Google Followed many duplicate links, how to solve problem?

Forum Moderators: Robert Charlton & goodroi

Message Too Old, No Replies

Google Followed many duplicate links, how to solve problem?

Ma2T

10:43 pm on Sep 17, 2006 (gmt 0)

Hey there,

Im hoping you can offer some advice, I have been trying out a tagging system, but decided not to use it as I felt it would just lead to duplicate content.

But now disaster, I didn't realise some that links to these tags were automatically created, and now google has been all over them! Disaster!

In the last 24 hours, I checked logs and google has been on about 200 of these links.

All like this: (eg)
/index.php?tag=word1
/index.php?tag=word2
/index.php?tag=word3

I have removed all links to these urls, but google has already been all over them.

I do NOT want these in google!, I can remove the tag system, so all of these links will go to a 404 page. Or should I set up some kind of redirect to the main page?

Or maybe write something in the robots.txt file? although would this be too late as google has already been on these links and active pages?

Many thanks for your advice.
Matt

g1smd

11:00 pm on Sep 17, 2006 (gmt 0)

Whatever you do it will now take up to a year for Google to drop them; but that will not be a problem if you follow the right steps.

The problem will continue if all of the alternative URLs for the content are allowed to be indexed again and again.

There are three ways to fix this. Use whichever one you want. Either:
- modify the script so that it detects the requested URL and forces a 301 redirect to the canonical form, or,
- modify the script so that it detects the requested URL and adds a meta robots noindex tag on all unwanted formats, or
- add a disallow statement in the robots.txt file to disallow the unwanted forms.

You must use one of the above options to tell Google to no longer index the alternative URLs.

What will happen next is that they will get marked as Supplemental Results (they may actually fall out of the normal index within weeks, and then reappear as a Supplemental Result in a few months time) and will hang around in the index for another year.

As long as the unwanted URLs return either a noindex, or a 301 redirect, you will cure the problem. Fix the problem with one of those, then forget about it.

Ma2T

11:50 pm on Sep 17, 2006 (gmt 0)

Thanks for your reply g1smd.

In my panic I have read up on the robots info, and did much of what you recommend.

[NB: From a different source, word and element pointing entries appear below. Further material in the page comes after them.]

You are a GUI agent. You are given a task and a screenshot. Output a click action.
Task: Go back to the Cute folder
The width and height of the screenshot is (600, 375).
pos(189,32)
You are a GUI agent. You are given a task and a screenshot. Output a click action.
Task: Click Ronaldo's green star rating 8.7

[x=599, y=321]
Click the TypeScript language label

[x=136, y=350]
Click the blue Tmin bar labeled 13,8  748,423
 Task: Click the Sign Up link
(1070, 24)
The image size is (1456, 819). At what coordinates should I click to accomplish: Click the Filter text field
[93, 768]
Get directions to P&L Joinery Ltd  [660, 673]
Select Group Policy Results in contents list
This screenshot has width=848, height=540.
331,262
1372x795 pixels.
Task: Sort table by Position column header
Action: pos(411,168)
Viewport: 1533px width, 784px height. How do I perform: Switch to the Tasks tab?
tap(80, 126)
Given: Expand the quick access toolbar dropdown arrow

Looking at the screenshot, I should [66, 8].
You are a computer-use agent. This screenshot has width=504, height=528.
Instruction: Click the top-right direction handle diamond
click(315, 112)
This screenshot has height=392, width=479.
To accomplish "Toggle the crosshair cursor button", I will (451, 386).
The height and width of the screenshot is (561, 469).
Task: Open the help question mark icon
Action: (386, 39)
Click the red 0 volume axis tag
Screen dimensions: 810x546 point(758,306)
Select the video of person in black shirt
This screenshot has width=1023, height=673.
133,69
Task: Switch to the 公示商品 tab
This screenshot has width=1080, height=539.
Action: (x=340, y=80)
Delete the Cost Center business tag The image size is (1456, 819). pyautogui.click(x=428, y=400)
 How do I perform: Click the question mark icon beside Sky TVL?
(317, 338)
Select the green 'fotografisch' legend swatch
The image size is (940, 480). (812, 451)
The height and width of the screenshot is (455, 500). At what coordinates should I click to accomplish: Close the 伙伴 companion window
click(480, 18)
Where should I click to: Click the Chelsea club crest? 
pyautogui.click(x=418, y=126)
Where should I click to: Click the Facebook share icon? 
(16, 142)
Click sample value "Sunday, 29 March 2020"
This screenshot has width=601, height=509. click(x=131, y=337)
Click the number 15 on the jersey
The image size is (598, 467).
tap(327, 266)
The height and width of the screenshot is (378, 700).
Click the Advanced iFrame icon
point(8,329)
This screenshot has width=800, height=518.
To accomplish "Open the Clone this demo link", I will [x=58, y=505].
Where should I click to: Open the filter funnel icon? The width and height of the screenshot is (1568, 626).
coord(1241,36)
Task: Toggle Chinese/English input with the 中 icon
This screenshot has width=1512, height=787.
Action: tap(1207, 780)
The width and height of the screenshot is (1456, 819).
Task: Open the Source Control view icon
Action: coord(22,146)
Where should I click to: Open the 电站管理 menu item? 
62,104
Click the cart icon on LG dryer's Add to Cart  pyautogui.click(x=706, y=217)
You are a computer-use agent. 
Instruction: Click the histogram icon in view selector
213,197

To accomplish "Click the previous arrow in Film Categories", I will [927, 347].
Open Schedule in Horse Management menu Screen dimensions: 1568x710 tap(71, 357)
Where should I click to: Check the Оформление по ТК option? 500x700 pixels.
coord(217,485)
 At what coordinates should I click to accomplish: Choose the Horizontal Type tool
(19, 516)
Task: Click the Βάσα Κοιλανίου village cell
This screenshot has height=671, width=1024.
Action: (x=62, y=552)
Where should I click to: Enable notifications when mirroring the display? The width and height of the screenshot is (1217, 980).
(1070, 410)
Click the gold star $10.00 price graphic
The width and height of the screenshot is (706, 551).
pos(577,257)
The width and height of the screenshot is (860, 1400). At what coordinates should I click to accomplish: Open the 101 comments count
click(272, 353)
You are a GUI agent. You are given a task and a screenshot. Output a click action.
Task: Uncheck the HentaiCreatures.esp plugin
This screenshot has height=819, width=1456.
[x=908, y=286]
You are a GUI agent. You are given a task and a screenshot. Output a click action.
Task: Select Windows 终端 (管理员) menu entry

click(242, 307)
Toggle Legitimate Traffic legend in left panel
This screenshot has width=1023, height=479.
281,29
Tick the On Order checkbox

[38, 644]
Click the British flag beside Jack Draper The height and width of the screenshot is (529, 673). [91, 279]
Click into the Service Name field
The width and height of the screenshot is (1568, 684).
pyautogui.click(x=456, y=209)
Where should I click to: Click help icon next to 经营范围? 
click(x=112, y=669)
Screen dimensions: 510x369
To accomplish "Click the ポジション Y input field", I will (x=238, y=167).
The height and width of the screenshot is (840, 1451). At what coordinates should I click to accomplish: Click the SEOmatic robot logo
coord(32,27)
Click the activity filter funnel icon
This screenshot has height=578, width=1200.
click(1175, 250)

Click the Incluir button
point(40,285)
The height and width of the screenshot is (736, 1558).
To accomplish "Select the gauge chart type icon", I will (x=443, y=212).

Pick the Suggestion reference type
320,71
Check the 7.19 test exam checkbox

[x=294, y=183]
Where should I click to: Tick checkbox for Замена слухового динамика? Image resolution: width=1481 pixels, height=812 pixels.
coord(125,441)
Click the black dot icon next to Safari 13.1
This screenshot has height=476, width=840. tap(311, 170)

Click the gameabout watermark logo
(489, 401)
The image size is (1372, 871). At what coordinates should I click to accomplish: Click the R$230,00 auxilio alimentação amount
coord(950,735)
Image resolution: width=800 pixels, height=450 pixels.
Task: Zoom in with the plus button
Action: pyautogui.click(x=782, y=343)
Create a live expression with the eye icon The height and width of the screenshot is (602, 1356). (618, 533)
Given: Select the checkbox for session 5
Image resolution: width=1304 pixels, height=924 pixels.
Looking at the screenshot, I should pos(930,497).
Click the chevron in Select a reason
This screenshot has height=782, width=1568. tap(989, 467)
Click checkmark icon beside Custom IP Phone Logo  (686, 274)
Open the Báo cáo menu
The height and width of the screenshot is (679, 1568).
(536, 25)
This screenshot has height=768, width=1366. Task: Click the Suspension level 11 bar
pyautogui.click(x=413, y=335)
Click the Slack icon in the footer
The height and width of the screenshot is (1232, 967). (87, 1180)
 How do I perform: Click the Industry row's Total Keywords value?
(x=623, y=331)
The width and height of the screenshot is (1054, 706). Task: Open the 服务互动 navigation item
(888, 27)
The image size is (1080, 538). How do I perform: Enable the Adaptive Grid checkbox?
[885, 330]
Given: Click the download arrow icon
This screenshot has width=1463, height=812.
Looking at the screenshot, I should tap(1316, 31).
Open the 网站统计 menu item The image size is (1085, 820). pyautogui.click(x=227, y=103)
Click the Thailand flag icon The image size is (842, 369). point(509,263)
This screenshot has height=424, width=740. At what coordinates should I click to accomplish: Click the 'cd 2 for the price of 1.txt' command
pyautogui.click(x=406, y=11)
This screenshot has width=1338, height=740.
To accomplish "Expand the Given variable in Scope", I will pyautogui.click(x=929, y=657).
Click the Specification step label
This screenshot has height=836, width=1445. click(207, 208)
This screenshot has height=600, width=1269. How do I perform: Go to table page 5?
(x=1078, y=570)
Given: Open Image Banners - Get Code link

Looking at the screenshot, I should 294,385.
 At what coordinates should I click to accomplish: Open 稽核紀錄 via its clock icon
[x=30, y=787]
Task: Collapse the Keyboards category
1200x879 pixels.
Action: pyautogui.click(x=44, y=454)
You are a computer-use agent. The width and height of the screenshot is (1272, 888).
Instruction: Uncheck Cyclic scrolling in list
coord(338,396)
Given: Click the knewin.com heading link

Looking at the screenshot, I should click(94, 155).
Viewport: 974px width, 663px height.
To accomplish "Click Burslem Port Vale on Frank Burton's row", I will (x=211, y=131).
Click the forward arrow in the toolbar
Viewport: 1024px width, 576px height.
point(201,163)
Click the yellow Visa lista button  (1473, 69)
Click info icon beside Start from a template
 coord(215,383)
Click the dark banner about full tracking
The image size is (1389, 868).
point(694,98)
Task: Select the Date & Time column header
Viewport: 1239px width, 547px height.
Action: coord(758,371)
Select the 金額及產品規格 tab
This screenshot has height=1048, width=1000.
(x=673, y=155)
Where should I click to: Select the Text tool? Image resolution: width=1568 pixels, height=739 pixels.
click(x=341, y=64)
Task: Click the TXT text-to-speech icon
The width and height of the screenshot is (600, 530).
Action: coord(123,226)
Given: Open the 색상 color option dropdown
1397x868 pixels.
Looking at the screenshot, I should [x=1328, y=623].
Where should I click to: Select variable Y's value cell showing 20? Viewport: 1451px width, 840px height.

On the pages I do not want index I have added in the following Meta Tag.
<META NAME="ROBOTS" CONTENT="NOINDEX, NOFOLLOW, NOARCHIVE, NONE">

But these pages will have to be recrawled, which would take some time, so I also did added the following to my robots.txt

User-agent: *
Disallow: /*?tag=*

I checked this on google sitemaps tool, and it seems to work correctly.

You mention that the pages will still get indexed, probably as supplemental results, this is still bad no? As they are duplicate results.

The pages are still physically there, I could also add a redirect from these pages to the index or something. Would this help also?

Any way to eliminate the supplemental listings?

Thanks again for your reply and help :)

g1smd

12:01 am on Sep 18, 2006 (gmt 0)

To be clear, you cannot immediately fix Supplemental Results. Google hangs on to them for one year after you make the changes on your site.

Use the meta tag to get the alternative URLs deindexed. Ensure that the noindex meta tag does NOT appear on the version that you do want to still show up in the index.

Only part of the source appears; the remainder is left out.